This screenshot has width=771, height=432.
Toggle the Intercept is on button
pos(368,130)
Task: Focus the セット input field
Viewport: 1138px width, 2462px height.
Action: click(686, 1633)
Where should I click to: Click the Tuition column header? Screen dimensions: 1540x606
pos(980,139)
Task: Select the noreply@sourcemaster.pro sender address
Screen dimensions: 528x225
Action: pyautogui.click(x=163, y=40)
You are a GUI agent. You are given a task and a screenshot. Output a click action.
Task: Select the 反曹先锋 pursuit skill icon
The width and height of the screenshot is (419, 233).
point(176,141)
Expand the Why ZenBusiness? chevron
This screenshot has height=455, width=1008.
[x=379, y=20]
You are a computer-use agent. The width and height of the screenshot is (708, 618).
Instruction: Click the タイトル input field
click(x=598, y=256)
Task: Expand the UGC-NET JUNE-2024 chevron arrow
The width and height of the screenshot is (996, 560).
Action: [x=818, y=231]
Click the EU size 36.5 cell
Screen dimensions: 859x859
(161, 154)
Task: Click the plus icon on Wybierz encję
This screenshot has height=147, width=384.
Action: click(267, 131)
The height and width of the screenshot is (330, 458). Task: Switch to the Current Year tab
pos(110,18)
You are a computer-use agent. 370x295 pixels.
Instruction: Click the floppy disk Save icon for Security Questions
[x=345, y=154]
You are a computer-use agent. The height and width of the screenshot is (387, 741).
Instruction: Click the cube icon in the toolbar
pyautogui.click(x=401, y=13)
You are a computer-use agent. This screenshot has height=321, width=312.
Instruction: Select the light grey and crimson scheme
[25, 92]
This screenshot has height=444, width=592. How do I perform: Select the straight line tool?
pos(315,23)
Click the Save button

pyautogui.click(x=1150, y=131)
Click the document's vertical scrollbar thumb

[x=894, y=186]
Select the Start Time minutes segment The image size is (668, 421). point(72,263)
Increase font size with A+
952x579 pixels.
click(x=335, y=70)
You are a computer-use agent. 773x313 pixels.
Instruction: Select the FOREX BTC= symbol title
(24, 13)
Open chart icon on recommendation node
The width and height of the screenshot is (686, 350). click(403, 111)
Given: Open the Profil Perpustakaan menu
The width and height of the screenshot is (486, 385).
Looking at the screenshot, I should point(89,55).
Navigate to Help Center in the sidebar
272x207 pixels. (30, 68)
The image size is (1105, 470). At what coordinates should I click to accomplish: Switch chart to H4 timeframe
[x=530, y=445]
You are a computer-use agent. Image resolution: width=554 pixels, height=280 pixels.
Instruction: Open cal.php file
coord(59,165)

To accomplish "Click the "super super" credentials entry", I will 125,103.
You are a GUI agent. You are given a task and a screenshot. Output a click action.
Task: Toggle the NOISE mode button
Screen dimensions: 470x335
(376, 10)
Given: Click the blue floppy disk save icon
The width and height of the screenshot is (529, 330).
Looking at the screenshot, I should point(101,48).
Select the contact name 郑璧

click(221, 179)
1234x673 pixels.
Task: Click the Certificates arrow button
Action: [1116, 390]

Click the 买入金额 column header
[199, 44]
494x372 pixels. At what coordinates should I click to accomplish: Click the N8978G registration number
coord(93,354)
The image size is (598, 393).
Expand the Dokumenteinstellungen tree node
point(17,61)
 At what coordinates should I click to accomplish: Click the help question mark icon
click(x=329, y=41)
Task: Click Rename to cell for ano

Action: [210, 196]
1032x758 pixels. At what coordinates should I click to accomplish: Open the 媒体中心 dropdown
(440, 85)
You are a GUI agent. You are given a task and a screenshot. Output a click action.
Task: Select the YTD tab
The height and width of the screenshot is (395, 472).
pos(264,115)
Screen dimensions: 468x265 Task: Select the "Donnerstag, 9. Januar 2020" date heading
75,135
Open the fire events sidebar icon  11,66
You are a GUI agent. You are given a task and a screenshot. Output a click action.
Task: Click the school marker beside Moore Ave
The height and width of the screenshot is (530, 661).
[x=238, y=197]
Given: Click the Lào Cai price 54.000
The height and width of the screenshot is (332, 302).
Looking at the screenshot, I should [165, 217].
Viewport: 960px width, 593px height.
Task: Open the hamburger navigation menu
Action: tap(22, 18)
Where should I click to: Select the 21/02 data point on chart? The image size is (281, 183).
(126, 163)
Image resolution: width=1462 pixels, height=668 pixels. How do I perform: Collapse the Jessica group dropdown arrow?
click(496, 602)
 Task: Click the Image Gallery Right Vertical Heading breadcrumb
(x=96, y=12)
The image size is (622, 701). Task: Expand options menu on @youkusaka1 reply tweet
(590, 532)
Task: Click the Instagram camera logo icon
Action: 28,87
====================
- WORK TO COMPLETE
Every line in the records that holds the word "chevron" should be copied into the answer.

- PROBLEM SOLUTION
Expand the Why ZenBusiness? chevron
Task: Expand the UGC-NET JUNE-2024 chevron arrow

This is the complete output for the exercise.